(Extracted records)
┌──
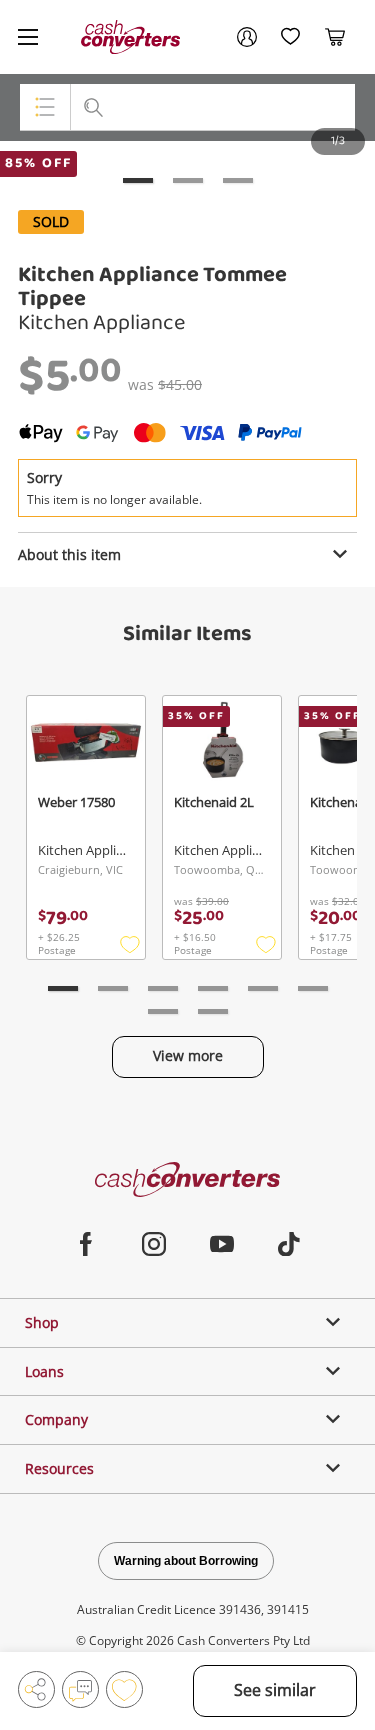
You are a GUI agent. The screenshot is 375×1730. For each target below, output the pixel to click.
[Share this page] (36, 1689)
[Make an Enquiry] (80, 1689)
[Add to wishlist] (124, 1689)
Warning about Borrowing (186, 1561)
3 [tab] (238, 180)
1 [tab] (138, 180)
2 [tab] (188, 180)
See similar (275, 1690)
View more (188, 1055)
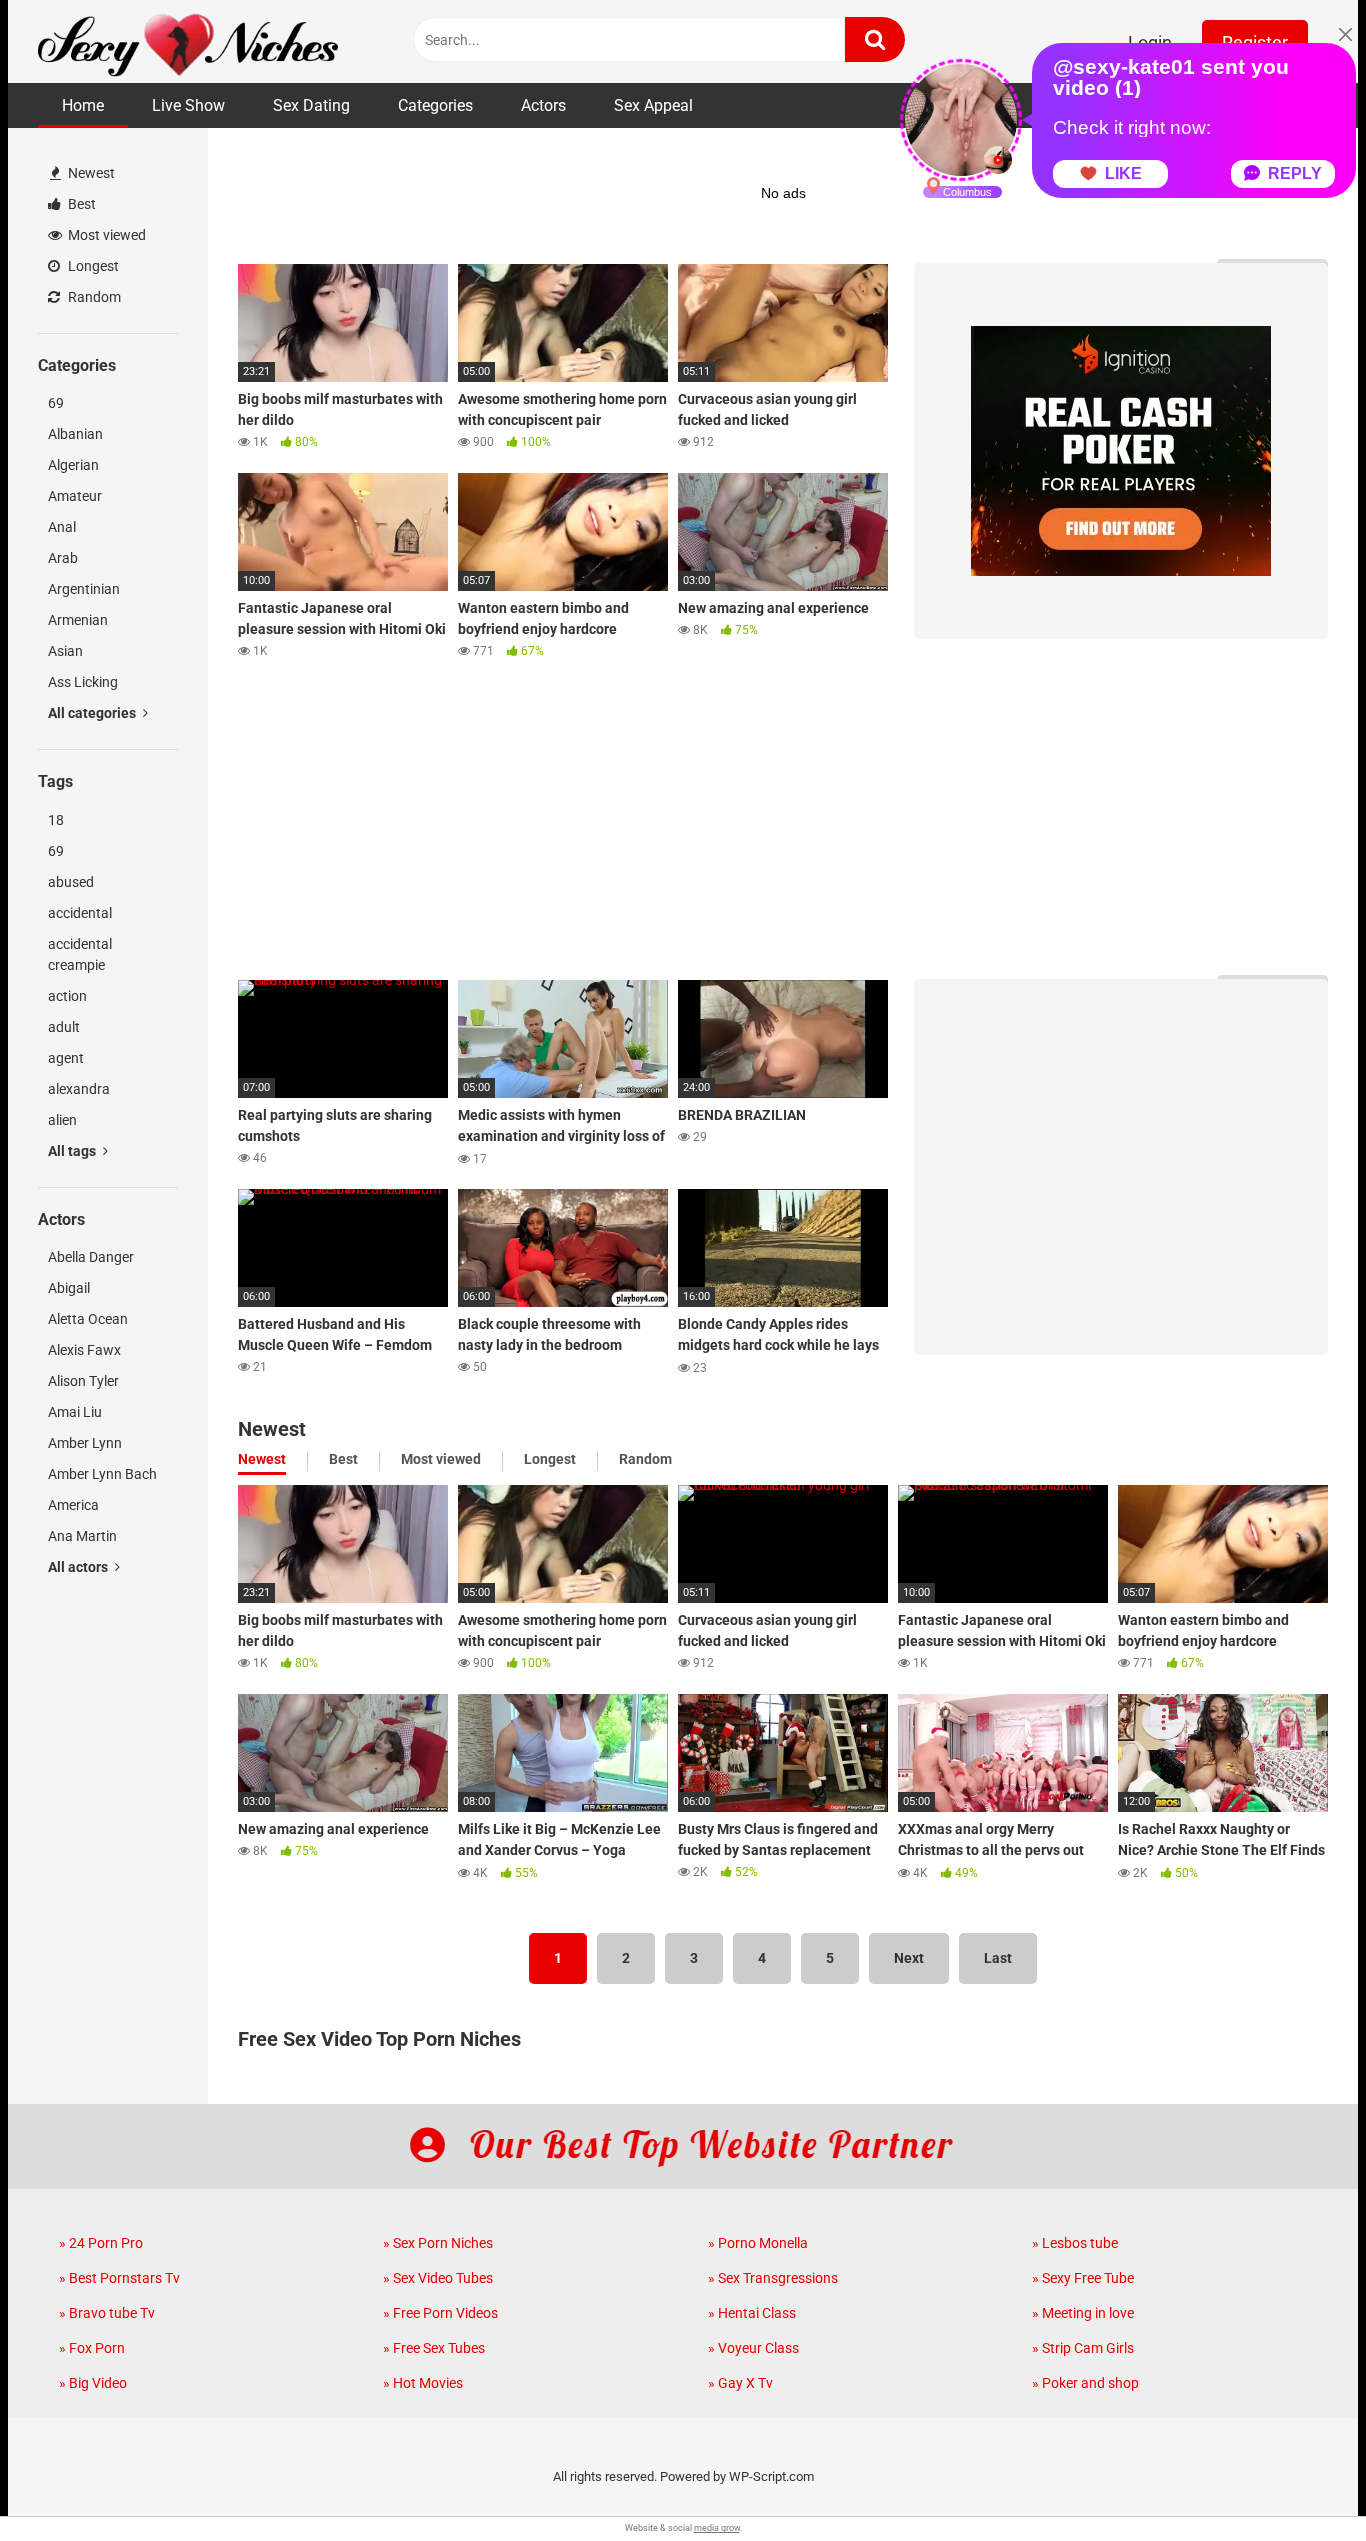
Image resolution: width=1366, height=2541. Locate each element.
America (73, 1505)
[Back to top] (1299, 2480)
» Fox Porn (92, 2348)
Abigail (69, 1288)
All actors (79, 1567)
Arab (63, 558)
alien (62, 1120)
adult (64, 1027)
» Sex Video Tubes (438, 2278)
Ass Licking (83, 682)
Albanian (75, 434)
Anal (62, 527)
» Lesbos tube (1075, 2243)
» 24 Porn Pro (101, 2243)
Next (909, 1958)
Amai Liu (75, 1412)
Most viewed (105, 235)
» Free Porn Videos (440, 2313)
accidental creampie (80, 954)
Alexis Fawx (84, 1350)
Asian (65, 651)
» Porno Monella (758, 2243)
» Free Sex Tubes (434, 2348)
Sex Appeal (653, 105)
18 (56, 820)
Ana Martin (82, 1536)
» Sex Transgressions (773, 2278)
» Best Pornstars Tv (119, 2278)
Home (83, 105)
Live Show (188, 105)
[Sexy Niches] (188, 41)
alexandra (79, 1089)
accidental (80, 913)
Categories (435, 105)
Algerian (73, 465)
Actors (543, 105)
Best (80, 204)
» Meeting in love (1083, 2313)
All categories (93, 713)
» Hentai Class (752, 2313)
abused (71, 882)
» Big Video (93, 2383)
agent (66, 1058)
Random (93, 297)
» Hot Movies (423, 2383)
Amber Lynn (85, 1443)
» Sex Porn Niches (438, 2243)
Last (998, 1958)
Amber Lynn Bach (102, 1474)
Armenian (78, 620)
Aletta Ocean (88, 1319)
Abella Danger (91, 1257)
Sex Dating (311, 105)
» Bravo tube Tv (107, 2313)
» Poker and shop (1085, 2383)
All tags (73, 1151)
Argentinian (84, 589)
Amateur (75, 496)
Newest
└──
=== ASSIGNMENT ===
Repeat, with no pictures, each line from the beginning of the data through the line containing "2 [tab] (188, 180)", inclusive.

=== SOLUTION TO THIS TASK ===
You are a GUI agent. The screenshot is 375×1730. For each target below, output the pixel to click.
[Share this page] (36, 1689)
[Make an Enquiry] (80, 1689)
[Add to wishlist] (124, 1689)
Warning about Borrowing (186, 1561)
3 [tab] (238, 180)
1 [tab] (138, 180)
2 [tab] (188, 180)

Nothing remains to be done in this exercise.